原始文件 —
Hi, glad to see you in this interview, this time I want to let you help us to solve some problem that we met, in our daily life, we will have many task, but some tasks are depend on another task, for example, we need to start task A before finishing task B that task A is depend on task B, we can write this relation as (a , b) , then today’s question is if we give you many pairs of this relation, could you give me a order of these task that we can do these task according to this order, that is topological sort

I will give you two input, one is the pairs of task, second is number of task, be careful that the number of pairs is less than number of task, for example if I give you task number is 4, then the pairs of task is like (1,2) (3,4) (2,3) would not larger than 4, if these pair can make a reasonable topological sort, then return true, if cannot, return false

🙋‍♂️ :

你好，很高興認識你，在聽完你的講解後，我可以理解說我要計算出一個topological sort的意思嗎?

Hi, glad to see you, after I listen your explanation of this question, can I understand that I need to calculate a topological sort, right?

🧔‍:

對的，你可以這樣理解沒問題

Yeah

🙋‍♂️ :

那我如果假設我今天的input是一個二維Vector，第二維的vector包含了剛剛的pair[a,b]，這樣的假設是可以的嗎?

I want to make a assumption that the inputs of pairs is a 2D vector and the second dimension include the pair (x, y)

🧔‍:

可以

That’ ok

🙋‍♂️ :

好的，那我想請問任務個數跟pair的個數的範圍?

I want to ask the boundary of number of task and pairs?

🧔‍:

任務個數介於1_{2000，pair個數介於0}5000個

It would be 1~2000 and 0-5000

🙋‍♂️ :

我的pairs裡面的任一個值都會小於我的任務個數對嗎?

All the value in the pairs is smaller than the number of task, is that right?

🧔‍:

沒錯

That’s right

🙋‍♂️ :

如果任務長度是5的話，pair中是一定會包含1~5的點嗎，還是可能只有123 234之類的

If I have 5 task, will the pairs include all the number 12345? or maybe only 234 123

🧔‍:

為5的話，1~5的點都一定會出現

Yes, pairs will have all the number from 1 to number of task

🙋‍♂️ :

想請問這些pair會有重複的嗎?還是他們每個都不一樣?

are the pairs woild be duplicate or unique?

🧔‍:

都不一樣

They’re all diofferent

🙋‍♂️ :

好的，那我大致了解了題目的要求說明，我的解法會需要去記錄兩個東西，一個是對每個點i記錄要在i之後完成的點，我會用一個二維vector去做儲存，把它叫做after 相鄰的意思

另一個是紀錄每個點還有幾個前置作業要去完成，我把它叫做indegree

有了這兩個後，我只需要一個q，先將indegree內的值為0的點取出，因為這些點沒有前置作業，可以直接去加入topo，

之後就每次從q pop一個值加入topo sort，同時間依據after把要在該點之後執行的點的indegree - -，代表該點已執行了，這些點依賴的個數-1，並將indegree減到0的加入到q中，因為這些點已經沒有前置作業了，重複直到q為空( 畫圖應該比較好解釋)

條目 —
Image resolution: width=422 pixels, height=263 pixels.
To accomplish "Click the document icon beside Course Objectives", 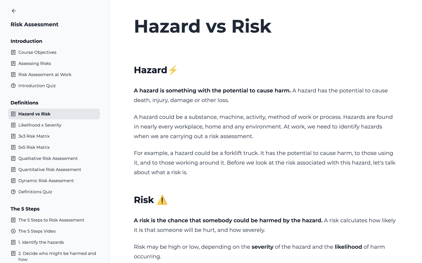I will (13, 52).
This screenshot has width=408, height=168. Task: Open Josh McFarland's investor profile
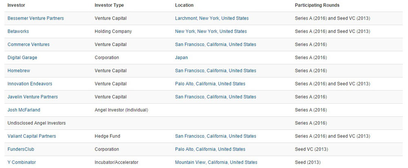click(24, 110)
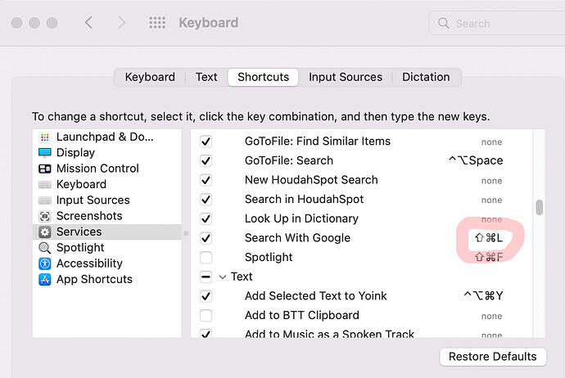The height and width of the screenshot is (378, 565).
Task: Collapse the Text services group
Action: point(223,277)
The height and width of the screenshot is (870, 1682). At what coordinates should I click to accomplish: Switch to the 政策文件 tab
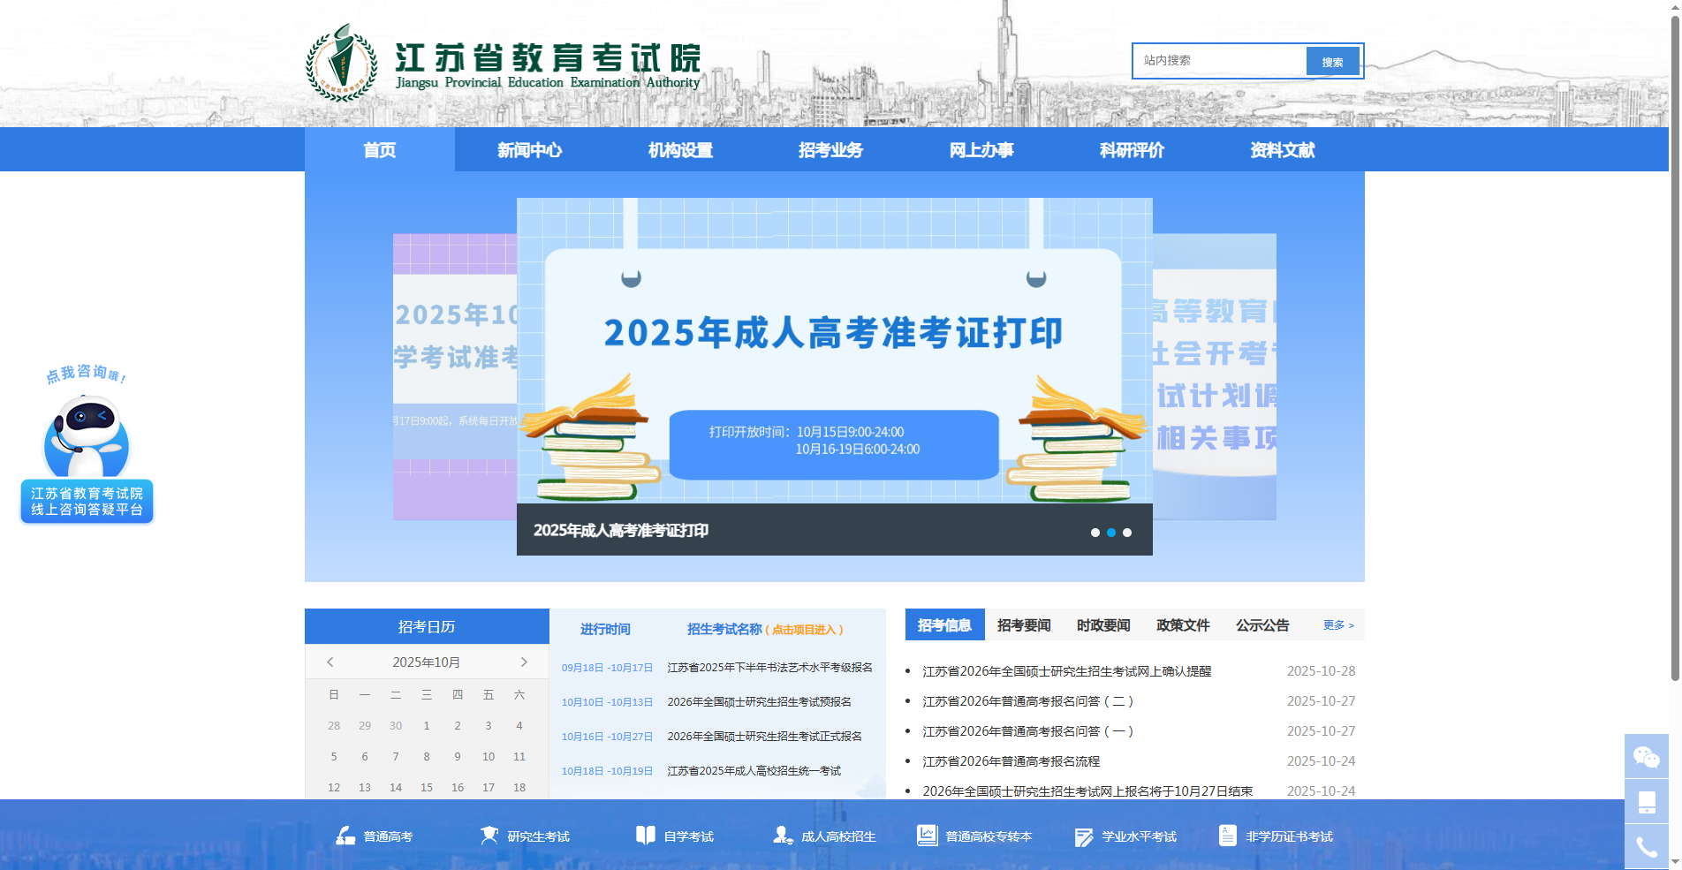point(1182,624)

練習說明 —
請抄錄上方拓撲排序面試對話中的文字，從「為5的話，1~5的點都一定會出現」起，一直到「duplicate or unique?」為止，須一字不差。

本題解答 —
為5的話，1~5的點都一定會出現

Yes, pairs will have all the number from 1 to number of task

🙋‍♂️ :

想請問這些pair會有重複的嗎?還是他們每個都不一樣?

are the pairs woild be duplicate or unique?